====== EXTRACT TO READ

I think Posner has it right. We can not conceive of a rogue Court because we have not had one. Even the Court's most controversial (and in my opinion destructive and wrongheaded) opinion, Roe v. Wade, enjoys a substantial popular and legislative support. But in a real constitutional crisis, why not let the people's elected representatives have final say on what the Constitution means? They are ultimately more accountable to the people than judges.

Expansion of the Court should be undertaken only in very difficult circumstances--a highly unusual remedy for highly unusual circumstances. Roosevelt thought 1937 was such a time. The popular reaction to his proposal showed that the people did not agree. But the time could come when the legislature, and the people, justly take another view and expand the court. (This happens all the time, with lesser consequence, in the lesser federal courts.)

I think Posner is undoubtedly right that had Roosevelt been successful in 1937, we would see a more restrained judiciary now. Would our society be less fractured if that were the case? I think it might. While I favor abortion rights for women, the Roe decision has poisoned politics in the country. I believe that we would have come to a similar but less absolutist conclusion through legislative action, and that abortion would be easier to accept for its opponents if they had lost a series of fair legislative fights.

It's all speculation. We have what we have. But the imperial Court, as controversial as it is to many now, has not done near the mischief that it is now institutionally capable of.

David said...

We have two Davids at work here. The later post is by David from South Carolina.

Skyler said...

============
====== PROVIDED MATERIAL

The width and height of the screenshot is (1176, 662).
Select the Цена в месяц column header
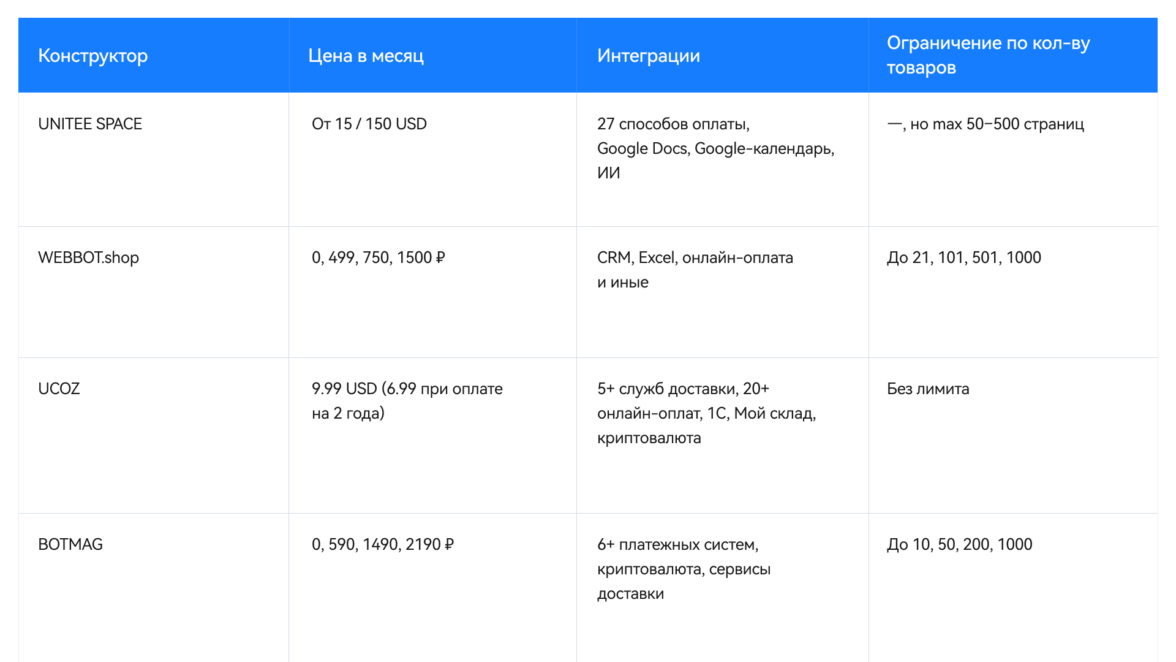(366, 56)
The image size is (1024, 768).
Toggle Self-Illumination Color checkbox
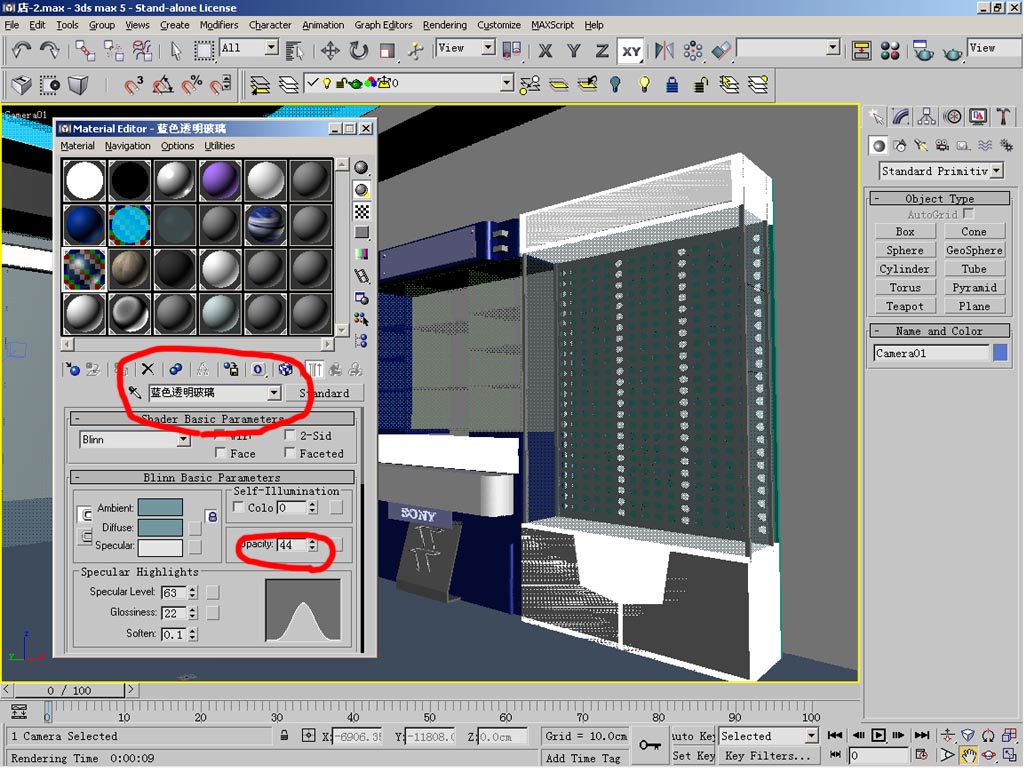238,508
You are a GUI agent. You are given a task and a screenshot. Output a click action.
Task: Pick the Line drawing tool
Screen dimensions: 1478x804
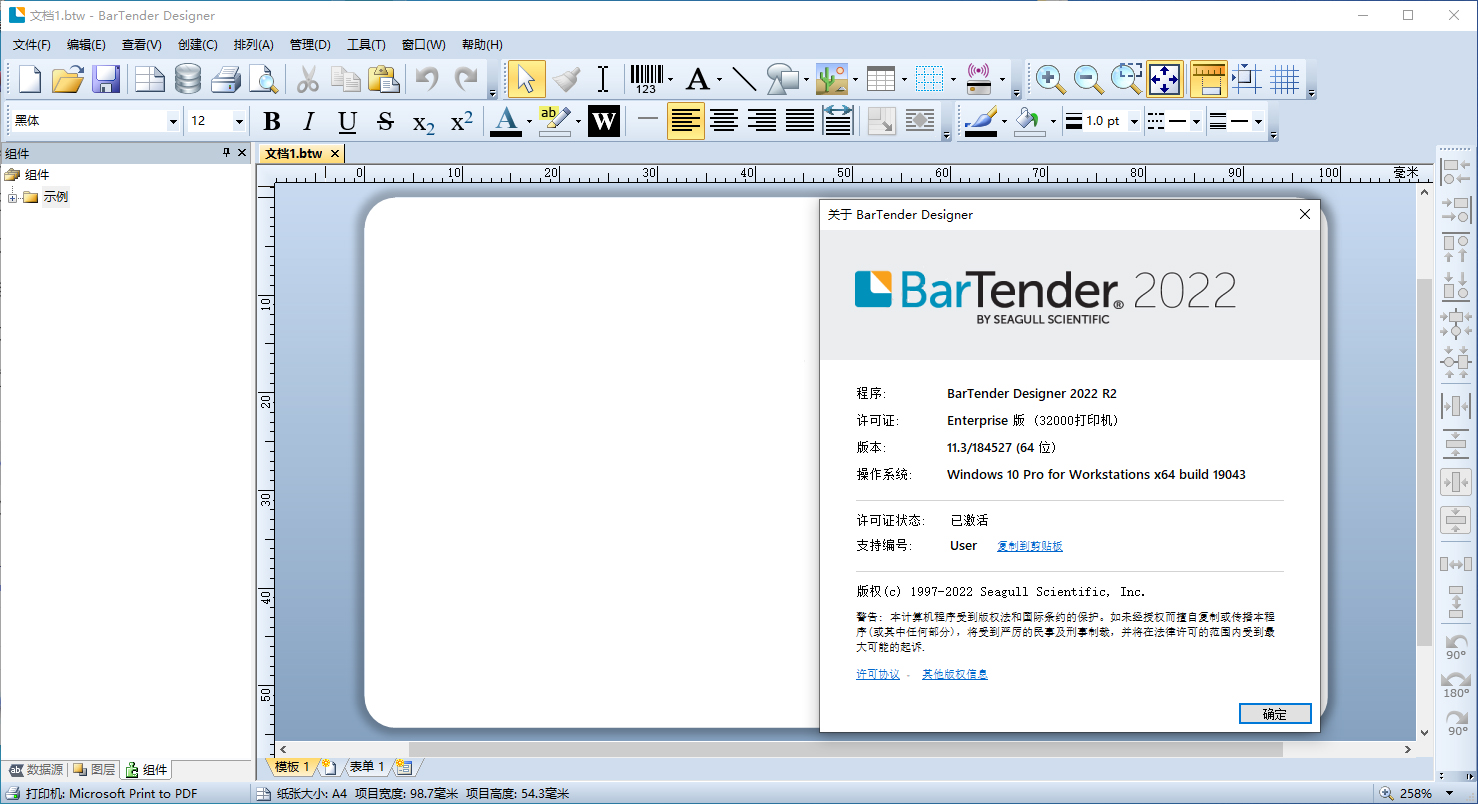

============

> [WORK TO DO]:
1. In the comment about the Supreme Court, what year did Roosevelt consider a time for expanding the Court?
2. Do these statements agree with the comment about the Supreme Court? Answer yes or no for each and quote the deciding words. (a) The writer favors abortion rights for women. (b) The popular reaction showed that the people agreed with Roosevelt's proposal. (c) The writer thinks Posner is wrong that a successful Roosevelt would have led to a more restrained judiciary.
3. Translate this sentence from the comment about the Supreme Court into Spanish: "They are ultimately more accountable to the people than judges."

> [ANSWERS BELOW]:
1. 1937

2.
(a) Yes: "While I favor abortion rights for women"
(b) No: "The popular reaction to his proposal showed that the people did not agree."
(c) No: "I think Posner is undoubtedly right that had Roosevelt been successful in 1937, we would see a more restrained judiciary now."

3. En última instancia, ellos rinden más cuentas ante el pueblo que los jueces.